Postion of Hindemith in Musical Life
Oskar Kokoschka reacted to the death of Hindemith in a letter to Gertrud Hindemith as follows: «It is with truly profound sadness that I have heard on the radio about the great loss that you, Madame, and the world spiritual community are suffering. I am all the more sorry at a time that seems so decidedly in favour of dispensing with artistic achievement as the present time, that an artist who still has so much to say leaves us prematurely.»
Not only did Hindemith succeed, as the last German composer after Richard Strauss, in holding together a life in music through his œuvre including all areas of music; far more than that, he was also able to have a profound effect on cultural life in general and find the great respect, recognition and appreciation that was denied him only by the avant garde surrounding Theodor W. Adorno.
Nearly all the composers of his generation in Italy, France, Germany, England, Sweden, the United States and the USSR oriented themselves on certain creative periods in his development; he enjoyed, in many cases, close relationships with the most renowned conductors of the epoch and he was bound in friendship with many of the best musicians of his time; his oeuvre is firmly established in general musical life to an extent and depth matched by no other composer of the twentieth century.
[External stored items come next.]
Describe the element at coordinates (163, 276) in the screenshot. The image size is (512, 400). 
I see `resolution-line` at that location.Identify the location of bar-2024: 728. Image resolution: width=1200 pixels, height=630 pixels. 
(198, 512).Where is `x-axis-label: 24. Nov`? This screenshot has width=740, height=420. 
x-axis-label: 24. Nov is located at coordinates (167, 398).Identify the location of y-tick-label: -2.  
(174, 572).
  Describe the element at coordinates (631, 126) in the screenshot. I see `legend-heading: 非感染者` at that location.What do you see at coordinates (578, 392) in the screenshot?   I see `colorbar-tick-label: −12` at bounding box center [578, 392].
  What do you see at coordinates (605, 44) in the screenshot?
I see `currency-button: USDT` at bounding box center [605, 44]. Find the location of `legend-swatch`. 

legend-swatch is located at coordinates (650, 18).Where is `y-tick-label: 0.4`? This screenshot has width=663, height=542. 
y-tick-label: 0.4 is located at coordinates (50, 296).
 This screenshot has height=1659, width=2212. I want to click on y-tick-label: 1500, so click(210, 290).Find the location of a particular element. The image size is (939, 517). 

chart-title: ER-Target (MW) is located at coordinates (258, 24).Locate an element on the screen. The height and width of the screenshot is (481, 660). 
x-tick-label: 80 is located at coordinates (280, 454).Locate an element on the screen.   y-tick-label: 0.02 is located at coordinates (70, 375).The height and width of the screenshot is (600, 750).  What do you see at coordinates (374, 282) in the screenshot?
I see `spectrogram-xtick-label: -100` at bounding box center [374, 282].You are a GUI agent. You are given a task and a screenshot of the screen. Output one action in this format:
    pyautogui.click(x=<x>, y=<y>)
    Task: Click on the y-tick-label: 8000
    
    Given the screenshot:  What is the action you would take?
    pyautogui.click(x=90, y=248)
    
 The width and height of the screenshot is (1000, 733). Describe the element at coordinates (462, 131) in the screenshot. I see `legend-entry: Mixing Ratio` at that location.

In his late period he collaborated with such widely differing authors as Paul Claudel, Thornton Wilder and Carl Zuckmayer; collaborations with Jean Cocteau, Jean Tardieu and Eugène Ionesco had been planned.
He was a highly esteemed member of the order «Pour le Mérite,» to which scientists and artists including Wolfgang Schadewaldt, Lise Meitner, Otto Hahn, Werner Heisenberg and Adolf Butenandt belonged in 1963, and before which he delivered his polemic against the musical avant garde «Dying Waters» in 1963 which he then did not want to publish. The Chancellor of the Order, historian Percy E. Schramm, remembers: «[...] but we remained proud that Paul Hindemith belonged to us and that this was so clearly stated in his Bonn lecture at our last conference. The buoyant impression with which [he] [...] turned back to us from the lectern is still crystal clear to me. In his face was reflected the rogue: ‹now I've let the others have it!›»
In an obituary in the Stuttgarter Zeitung for Hindemith one could read: «Hindemith is, after Richard Strauss, the internationally accredited representative of contemporary German music. In addition to that, he was a phenomenon of increasing rarity in our times: namely a personality of high standing whose inner unity held its ground without compromise against all the different expectations, claims and impertinences of the fluctuating fashionable currents of culture of any given moment. Here was one, again, in the middle of the already unlimitedly valid tendency towards artistic conformity, whose activities were nurtured entirely from the centre of his own strong individuality.»